▶ _What you are asked to do_:
Pick the lines holding the string "agent" out of the records and copy them.

▶ _Supplied entries_:

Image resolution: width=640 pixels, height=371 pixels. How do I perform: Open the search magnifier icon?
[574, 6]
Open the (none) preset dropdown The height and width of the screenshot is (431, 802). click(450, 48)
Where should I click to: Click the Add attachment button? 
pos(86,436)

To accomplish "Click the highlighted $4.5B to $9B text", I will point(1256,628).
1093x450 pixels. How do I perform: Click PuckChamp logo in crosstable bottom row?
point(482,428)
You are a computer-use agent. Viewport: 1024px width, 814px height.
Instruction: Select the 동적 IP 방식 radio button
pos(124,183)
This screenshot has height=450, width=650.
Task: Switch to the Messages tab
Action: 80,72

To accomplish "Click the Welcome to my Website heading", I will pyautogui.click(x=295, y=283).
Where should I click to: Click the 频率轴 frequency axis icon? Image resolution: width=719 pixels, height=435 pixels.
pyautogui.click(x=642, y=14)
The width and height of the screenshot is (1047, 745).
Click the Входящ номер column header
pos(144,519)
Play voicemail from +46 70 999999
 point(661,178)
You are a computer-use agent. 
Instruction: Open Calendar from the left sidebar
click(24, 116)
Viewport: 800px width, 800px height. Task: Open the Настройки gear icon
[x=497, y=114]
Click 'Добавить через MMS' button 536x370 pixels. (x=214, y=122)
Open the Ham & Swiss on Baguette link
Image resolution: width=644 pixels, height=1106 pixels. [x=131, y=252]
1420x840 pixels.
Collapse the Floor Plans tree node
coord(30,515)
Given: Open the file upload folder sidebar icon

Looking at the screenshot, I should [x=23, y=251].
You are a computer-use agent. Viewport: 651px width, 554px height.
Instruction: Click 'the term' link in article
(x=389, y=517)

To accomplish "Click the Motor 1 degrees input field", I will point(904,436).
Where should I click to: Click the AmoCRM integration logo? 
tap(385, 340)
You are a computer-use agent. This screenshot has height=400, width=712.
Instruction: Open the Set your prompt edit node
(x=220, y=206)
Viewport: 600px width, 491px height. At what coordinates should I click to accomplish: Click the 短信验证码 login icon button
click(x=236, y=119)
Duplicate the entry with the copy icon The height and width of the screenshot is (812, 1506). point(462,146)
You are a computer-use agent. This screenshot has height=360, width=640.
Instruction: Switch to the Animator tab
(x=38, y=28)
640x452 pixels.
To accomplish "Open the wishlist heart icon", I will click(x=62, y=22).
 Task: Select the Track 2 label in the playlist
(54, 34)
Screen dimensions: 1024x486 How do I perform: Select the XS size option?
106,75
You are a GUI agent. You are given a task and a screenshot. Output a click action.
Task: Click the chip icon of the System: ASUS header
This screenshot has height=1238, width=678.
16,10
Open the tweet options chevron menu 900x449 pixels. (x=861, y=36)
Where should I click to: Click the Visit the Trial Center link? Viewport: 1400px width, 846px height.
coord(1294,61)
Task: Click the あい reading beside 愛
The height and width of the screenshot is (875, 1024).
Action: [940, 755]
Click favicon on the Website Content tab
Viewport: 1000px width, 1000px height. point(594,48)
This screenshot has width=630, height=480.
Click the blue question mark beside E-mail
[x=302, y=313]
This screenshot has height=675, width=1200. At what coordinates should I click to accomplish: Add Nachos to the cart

▶ _Task answer_:
You are a computer-use agent. Viewport: 1024px width, 814px height.
You are a computer-use agent. 
You are a computer-use agent. Viewport: 651px width, 554px height.
You are a computer-use agent. This screenshot has height=400, width=712.
You are a computer-use agent. This screenshot has height=360, width=640.
You are a GUI agent. You are given a task and a screenshot. Output a click action.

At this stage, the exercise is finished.